1. Sur les effets juridiques de la transaction pour les tiers (articles 1199, 1200, 1315 et 2051 du Code civil)
Les textes applicables, dans leur rédaction issue de l’ordonnance n° 2016-131 du 10 février 2016, posent les principes suivants :
- Article 1199 : le contrat ne produit effet qu’entre les parties ; un tiers ne peut ni en exiger l’exécution ni être contraint de l’exécuter.
- Article 1200 : le tiers doit respecter la situation juridique créée par le contrat et peut s’en prévaloir pour apporter la preuve d’un fait.
- Article 1315 (solidarité) : le codébiteur solidaire poursuivi par le créancier peut opposer les exceptions communes à tous les codébiteurs, ainsi que celles personnelles lorsque celles-ci éteignent la part divise d’un autre codébiteur (notamment remise de dette).
- Article 2051 : la transaction consentie par un intéressé ne lie pas les autres ; néanmoins, elle peut constituer un fait juridique à leur avantage.

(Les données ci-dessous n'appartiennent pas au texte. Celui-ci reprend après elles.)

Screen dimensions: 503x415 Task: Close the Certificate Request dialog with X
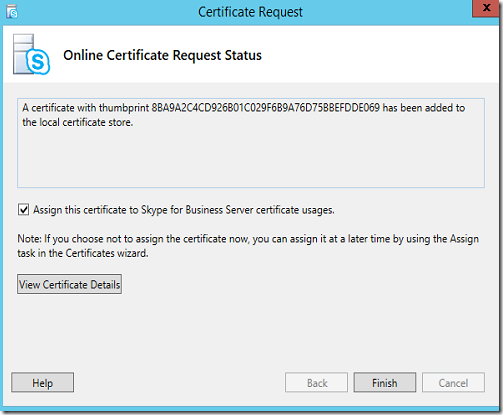[x=486, y=8]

Il résulte de ces textes qu’un codébiteur solidaire peut invoquer les engagements issus d’une transaction conclue avec son coobligé si celle-ci comporte, pour ce dernier, un avantage transmissible, par exemple une remise de dette, une réduction de loyers impayés, ou une renonciation partielle du bailleur.
Cette question est centrale lorsqu’un locataire cédant, garant du locataire cessionnaire, demeure tenu des impayés pendant la durée de la garantie solidaire insérée au bail commercial.
2. Analyse des faits
Dans cette affaire, un bail commercial avait été successivement renouvelé, puis son exploitation cédée. Le locataire cédant, devenu garant solidaire, restait engagé jusqu’au 28 décembre 2021.
La bailleresse a assigné le garant solidaire pour obtenir le paiement de loyers impayés relatifs au quatrième trimestre 2019 et au début de l’année 2020. Au cours de l’instance, le bailleur et le locataire cessionnaire ont conclu, le 3 mai 2021, un protocole transactionnel prévoyant une renonciation importante du bailleur à réclamer des impayés antérieurs.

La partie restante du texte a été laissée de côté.